I was letting boy drama, school stress, and my poor actions to deal with those issues take over my life. I was allowing the anger and shame from those mistakes bubble up inside me until I was just about ready to explode.

I was allowing myself to go back to old ways of coping with problems that I knew weren't healthy, but I knew would be a short-term fix.

I simply wasn't living.

Then, one day I woke up and told myself I needed to change, and that if I didn't, I'd be on this same path ten years from now... or worse. I told myself I needed to get my life back on track with the Lord and with who I want to be as a rising senior in college.

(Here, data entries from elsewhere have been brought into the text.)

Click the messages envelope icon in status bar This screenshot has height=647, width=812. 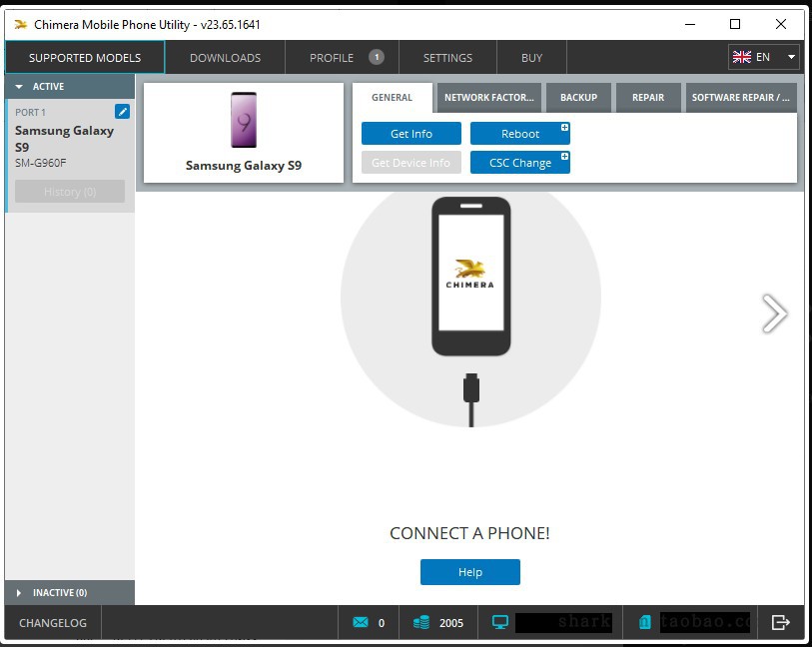coord(361,623)
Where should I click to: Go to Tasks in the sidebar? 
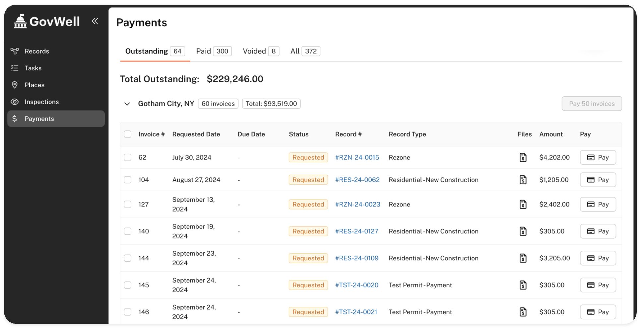tap(33, 68)
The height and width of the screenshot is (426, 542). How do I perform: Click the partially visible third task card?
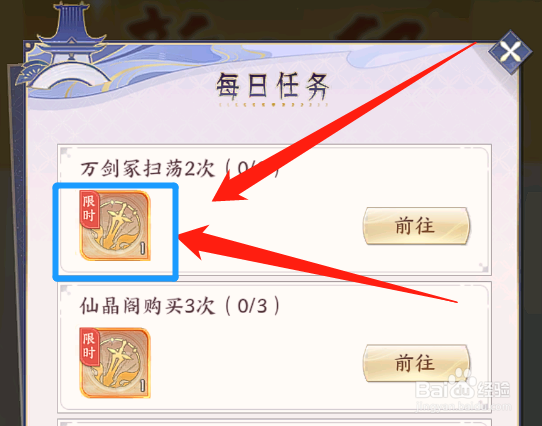[274, 422]
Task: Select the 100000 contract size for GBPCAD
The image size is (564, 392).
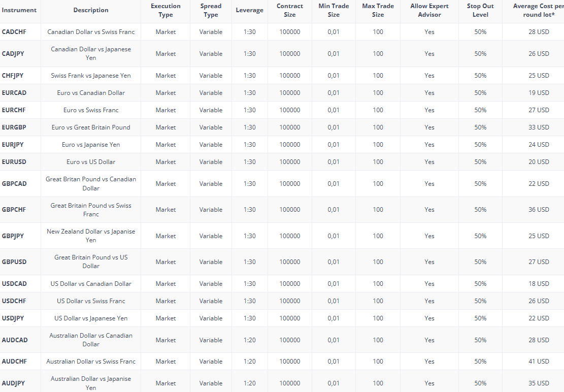Action: coord(290,183)
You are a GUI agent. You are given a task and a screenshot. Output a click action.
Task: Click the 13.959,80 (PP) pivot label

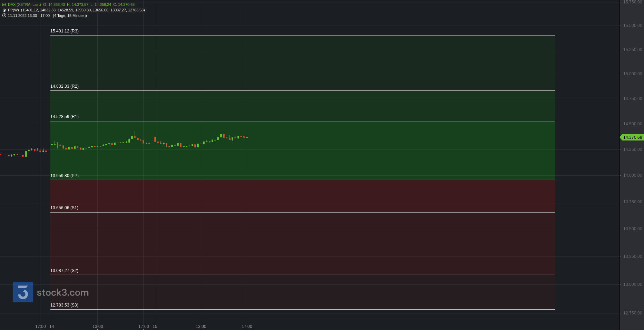click(65, 176)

After meeting with one of the leaders at my church (btw, everyone needs a Mrs. Jenny in their life!) and with my therapist, I'm starting to realize how important my emotional health is. My way of dealing with problems hasn't been working all that well, so I know it's time to try something else.

It's all going to be a huge learning process (and at times, an uphill battle), but I know working on my emotional health now will build me to be the best I can in the future.

By learning to become more open to healthier ways of dealing with issues as they come up (like not avoiding problems and actually facing them head-on), I know I can become my best self, and that is something I'm willing to work on with my whole heart.

So, I'm learning to let go of needing to control everything in my life because honestly, wanting to control everything puts me more out of control than when I first started.

And, I encourage you to do the same.